AU faults Fitch’s downgrade of Afreximbank

The African Peer Review Mechanism has criticised the recent downgrade of the African Export-Import Bank (Afreximbank) by global credit rating agency Fitch Ratings, describing the decision as flawed and legally unsound.

Fitch last week downgraded Afreximbank’s long-term issuer default rating from ‘BBB’ to ‘BBB-’ with a negative outlook, citing rising credit risks and concerns over the bank’s risk management practices.

Central to the downgrade was Fitch’s estimate that Afreximbank’s non-performing loans had reached 7.1%, surpassing the 6% high-risk threshold in its rating criteria.

However, in a statement released on Sunday, the APRM, an African Union agency that supports AU member states in governance self-monitoring and reviews strongly disputed Fitch’s methodology, particularly its classification of sovereign loans to Ghana, South Sudan, and Zambia as non-performing.

“This classification raises critical legal, institutional and analytical issues which the APRM strongly contests,” the statement read. “Fitch’s treatment is inconsistent with the 1993 Treaty establishing Afreximbank, to which Ghana and Zambia are both founding members and shareholders.”

According to the APRM, Fitch’s estimate significantly overstates risk compared to Afreximbank’s own reported NPL ratio of 2.44%. The agency said Fitch’s methodology failed to recognise the preferred creditor status and legal framework that governs loans between Afreximbank and its member states, one based on mutual cooperation, not typical market risk assumptions.

“It is legally incongruent to classify loans to member states as non-performing when no formal default has occurred, and the borrower countries remain shareholders in the lender institution,” the APRM stated.

Fitch’s analysis had flagged exposures to Ghana (2.4%), South Sudan (2.1%), and Zambia (0.2%) as non-performing—assumptions the APRM argued were based merely on debt restructuring discussions, not on actual default or repudiation.
The APRM urged Fitch to re-evaluate its criteria and engage in technical consultations with African stakeholders, warning that flawed interpretations could damage the credibility of international ratings and unfairly penalise African institutions.

Despite the downgrade, Fitch’s commentary acknowledged several strengths of the bank.
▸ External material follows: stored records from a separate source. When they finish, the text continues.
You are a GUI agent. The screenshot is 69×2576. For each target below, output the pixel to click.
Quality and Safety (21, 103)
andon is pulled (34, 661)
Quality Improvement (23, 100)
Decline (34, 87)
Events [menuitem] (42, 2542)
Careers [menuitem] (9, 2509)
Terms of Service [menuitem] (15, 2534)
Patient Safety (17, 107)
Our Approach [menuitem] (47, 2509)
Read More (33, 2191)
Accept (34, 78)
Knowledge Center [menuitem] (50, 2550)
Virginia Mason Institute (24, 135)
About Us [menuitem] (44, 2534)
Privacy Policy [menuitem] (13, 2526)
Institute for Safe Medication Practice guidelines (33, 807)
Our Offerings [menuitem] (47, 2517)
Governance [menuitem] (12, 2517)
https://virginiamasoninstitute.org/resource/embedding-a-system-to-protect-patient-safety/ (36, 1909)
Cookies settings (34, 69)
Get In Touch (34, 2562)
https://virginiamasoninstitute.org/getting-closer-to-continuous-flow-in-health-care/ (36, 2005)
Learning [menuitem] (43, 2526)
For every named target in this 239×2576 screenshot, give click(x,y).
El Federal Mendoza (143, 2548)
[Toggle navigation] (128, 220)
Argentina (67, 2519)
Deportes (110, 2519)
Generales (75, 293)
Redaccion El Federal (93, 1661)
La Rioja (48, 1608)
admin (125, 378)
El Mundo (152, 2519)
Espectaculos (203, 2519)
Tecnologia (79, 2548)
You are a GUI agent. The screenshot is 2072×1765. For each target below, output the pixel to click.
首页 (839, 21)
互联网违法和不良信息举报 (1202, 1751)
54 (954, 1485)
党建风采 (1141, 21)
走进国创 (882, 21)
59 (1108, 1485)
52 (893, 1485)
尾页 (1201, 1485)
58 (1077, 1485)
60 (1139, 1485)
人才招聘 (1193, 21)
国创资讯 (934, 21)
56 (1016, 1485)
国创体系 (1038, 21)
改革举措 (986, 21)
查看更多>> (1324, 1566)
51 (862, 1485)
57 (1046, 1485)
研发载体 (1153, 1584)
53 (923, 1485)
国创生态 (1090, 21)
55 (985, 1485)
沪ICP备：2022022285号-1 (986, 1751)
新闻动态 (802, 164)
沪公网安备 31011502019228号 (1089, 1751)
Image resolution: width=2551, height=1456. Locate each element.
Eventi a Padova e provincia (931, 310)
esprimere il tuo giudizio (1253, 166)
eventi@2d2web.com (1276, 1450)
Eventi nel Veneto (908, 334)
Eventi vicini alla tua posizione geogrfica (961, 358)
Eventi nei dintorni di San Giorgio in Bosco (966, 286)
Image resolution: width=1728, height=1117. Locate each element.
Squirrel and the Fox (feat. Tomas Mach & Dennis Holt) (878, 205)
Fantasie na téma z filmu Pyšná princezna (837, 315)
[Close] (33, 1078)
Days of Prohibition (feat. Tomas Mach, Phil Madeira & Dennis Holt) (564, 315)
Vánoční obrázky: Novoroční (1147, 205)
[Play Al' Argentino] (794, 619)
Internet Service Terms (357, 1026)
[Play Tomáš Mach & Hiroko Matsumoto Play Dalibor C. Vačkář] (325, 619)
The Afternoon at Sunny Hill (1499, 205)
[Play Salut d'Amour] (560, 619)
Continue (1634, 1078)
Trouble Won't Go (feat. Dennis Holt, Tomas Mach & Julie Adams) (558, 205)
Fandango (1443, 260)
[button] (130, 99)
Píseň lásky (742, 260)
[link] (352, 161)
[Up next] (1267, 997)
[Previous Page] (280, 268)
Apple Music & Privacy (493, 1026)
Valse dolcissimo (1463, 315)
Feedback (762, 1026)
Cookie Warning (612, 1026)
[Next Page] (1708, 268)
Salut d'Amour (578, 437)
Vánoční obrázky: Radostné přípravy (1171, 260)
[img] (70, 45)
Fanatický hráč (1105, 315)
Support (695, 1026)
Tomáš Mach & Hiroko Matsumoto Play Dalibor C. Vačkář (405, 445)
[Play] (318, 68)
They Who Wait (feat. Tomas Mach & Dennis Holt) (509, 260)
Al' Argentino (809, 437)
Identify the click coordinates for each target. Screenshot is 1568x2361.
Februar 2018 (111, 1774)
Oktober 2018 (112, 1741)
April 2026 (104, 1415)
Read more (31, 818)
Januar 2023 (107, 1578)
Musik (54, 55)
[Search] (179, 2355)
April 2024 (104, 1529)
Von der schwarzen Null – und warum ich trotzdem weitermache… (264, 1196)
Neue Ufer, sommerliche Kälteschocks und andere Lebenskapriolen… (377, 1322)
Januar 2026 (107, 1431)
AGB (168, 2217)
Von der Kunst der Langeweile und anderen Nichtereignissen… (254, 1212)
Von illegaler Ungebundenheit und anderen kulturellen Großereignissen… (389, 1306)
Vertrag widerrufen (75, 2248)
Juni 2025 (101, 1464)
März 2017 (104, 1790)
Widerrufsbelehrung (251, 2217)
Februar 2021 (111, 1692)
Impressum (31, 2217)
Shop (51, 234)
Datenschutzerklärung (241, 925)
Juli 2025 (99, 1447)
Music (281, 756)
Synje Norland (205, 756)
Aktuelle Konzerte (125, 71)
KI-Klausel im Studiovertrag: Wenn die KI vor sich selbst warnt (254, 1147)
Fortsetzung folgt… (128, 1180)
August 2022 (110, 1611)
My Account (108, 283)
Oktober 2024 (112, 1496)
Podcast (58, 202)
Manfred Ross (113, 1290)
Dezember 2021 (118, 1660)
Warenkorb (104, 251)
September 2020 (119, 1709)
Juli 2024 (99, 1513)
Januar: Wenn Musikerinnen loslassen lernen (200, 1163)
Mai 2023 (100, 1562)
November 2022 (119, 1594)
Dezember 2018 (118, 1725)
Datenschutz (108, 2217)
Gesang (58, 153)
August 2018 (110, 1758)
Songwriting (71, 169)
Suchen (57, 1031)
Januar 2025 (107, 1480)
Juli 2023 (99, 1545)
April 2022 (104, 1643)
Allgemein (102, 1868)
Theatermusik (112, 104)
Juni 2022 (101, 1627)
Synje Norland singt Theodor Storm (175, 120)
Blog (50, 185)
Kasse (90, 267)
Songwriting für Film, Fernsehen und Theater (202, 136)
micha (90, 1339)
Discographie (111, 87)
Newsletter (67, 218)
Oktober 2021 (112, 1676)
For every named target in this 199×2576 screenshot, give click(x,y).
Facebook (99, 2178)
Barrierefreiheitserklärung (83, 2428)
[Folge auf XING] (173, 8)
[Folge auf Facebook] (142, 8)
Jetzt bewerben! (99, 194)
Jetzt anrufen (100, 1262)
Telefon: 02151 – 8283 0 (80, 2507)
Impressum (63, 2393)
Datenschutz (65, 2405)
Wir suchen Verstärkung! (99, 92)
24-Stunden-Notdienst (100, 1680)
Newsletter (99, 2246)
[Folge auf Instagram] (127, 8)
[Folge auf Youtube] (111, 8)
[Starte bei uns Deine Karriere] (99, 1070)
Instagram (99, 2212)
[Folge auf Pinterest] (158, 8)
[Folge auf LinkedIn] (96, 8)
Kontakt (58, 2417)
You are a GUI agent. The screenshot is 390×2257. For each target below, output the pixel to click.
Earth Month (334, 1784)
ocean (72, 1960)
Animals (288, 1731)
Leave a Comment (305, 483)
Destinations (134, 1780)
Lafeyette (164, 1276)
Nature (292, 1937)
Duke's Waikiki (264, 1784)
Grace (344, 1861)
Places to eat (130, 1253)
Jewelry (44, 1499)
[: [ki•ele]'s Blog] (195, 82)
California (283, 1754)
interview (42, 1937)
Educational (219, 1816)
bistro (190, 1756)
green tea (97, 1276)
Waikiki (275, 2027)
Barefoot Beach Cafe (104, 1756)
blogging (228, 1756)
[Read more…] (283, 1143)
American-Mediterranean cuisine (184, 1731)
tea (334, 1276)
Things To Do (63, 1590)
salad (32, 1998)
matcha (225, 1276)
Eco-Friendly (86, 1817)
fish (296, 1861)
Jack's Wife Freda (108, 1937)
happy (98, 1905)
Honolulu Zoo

It maintained a “medium” business risk profile

Fitch also projected that these ratios would remain stable through 2027, with continued 10% annual growth and capital injections under a $2.6 billion capital increase programme approved in 2021.

In contrast to Fitch’s stance, China Chengxin International Credit Rating Co., Ltd (CCXI) earlier this year assigned Afreximbank an ‘AAA/Stable’ rating the highest possible citing its growing regional influence and solid financial foundation. This made Afreximbank the first African multilateral institution to receive a AAA rating from CCXI.

The bank has also revealed plans to access the Chinese Panda bond market in 2025, aiming to raise capital for deepening China-Africa trade and investment ties.